Musk steht ohnehin wegen antisemitischer Äußerungen in der Kritik. 2023 antwortete er auf X einem Nutzer, der behauptete, Jüdinnen und Juden würden Weiße hassen - eine gängige Verschwörungserzählung unter Rechtsextremen. Musks Antwort: "Du hast die Wahrheit gesagt."
Tech-Konzerne tun sich schwer mit RegulierungDas neue Kanye-West-Video und der hektische Versuch, es überall wieder offline zu nehmen, haben erneut die Richtlinien großer Tech-Firmen bezüglich sensibler Inhalte in den Fokus gerückt - vor allem der Plattformen, die zu Meta gehören, darunter Facebook, Instagram, Threads oder WhatsApp.

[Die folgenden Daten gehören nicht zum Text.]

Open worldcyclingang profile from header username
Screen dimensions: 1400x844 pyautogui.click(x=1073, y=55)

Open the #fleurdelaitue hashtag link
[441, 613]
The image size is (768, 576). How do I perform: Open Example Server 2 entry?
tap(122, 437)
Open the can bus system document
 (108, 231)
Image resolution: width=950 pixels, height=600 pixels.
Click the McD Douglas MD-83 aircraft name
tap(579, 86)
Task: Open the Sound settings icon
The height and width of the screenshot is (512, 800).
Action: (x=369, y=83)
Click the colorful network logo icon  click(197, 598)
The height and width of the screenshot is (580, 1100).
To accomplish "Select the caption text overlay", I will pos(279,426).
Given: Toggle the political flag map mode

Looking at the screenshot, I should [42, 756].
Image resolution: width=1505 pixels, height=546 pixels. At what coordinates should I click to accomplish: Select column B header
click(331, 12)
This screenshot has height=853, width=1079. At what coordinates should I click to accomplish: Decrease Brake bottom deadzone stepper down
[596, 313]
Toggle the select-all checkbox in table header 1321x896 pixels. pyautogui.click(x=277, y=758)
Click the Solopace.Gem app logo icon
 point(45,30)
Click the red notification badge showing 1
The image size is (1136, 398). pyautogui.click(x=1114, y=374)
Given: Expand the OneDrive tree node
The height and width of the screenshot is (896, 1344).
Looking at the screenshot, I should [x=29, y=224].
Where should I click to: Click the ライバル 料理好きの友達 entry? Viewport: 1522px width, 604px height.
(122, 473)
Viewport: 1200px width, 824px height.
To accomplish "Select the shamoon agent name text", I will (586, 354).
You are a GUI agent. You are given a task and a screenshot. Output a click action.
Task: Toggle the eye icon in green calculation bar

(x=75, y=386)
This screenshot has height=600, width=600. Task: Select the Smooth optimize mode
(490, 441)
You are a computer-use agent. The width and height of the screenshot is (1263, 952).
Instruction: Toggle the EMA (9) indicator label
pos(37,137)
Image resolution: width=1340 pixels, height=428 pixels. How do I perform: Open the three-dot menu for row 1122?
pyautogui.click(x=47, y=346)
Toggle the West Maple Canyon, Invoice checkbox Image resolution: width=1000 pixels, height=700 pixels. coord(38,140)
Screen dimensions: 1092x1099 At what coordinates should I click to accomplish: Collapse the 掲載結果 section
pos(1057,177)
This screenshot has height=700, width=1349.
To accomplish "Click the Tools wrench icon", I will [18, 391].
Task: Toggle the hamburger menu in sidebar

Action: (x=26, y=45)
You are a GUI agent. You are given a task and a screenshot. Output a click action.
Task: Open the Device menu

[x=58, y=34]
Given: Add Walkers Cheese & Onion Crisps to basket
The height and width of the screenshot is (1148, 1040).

Angesichts des Videos startete die Anti-Defamation League (ADL), eine US-Organisation, die sich weltweit gegen Antisemitismus, Hass und Diskriminierung einsetzt, eine Petition. Darin fordern sie Facebook und Instagram auf, ihre Schutzrichtlinien gegen Desinformation und Hassrede wieder einzuführen - die sind nämlich Anfang des Jahres stark abgeschwächt worden.

Meta hatte im Januar bekannt gegeben, dass sie keine Faktenchecker mehr einsetzen wollen. Auch die Regeln gegen Hassrede und Missbrauch wurden gelockert - mit dem Verweis auf die "jüngsten Wahlen", was offenbar auf Donald Trumps Wahlerfolg anspielt.
Trotzdem würde Yes Hitler-Botschaft laut Metas eigener Richtlinie eigentlich gegen die Regeln verstoßen - dort heißt es nämlich, man verbiete "schädliche Stereotype, die historisch mit Einschüchterung verbunden sind", darunter Blackfacing und das Leugnen des Holocaust.
Jedoch: Während Spotify, YouTube oder SoundCloud schnell reagierten und das Lied von Kanye West sperrten, bleiben andere Plattformen - besonders X - ein Rückzugsort für problematische Inhalte.
Der Fall zeigt, dass es global kein einheitliches System gibt, wie man mit Hass und Hetze im Netz umgeht. Und er wirft die Frage auf, wie viel Verantwortung Tech-Firmen übernehmen müssen.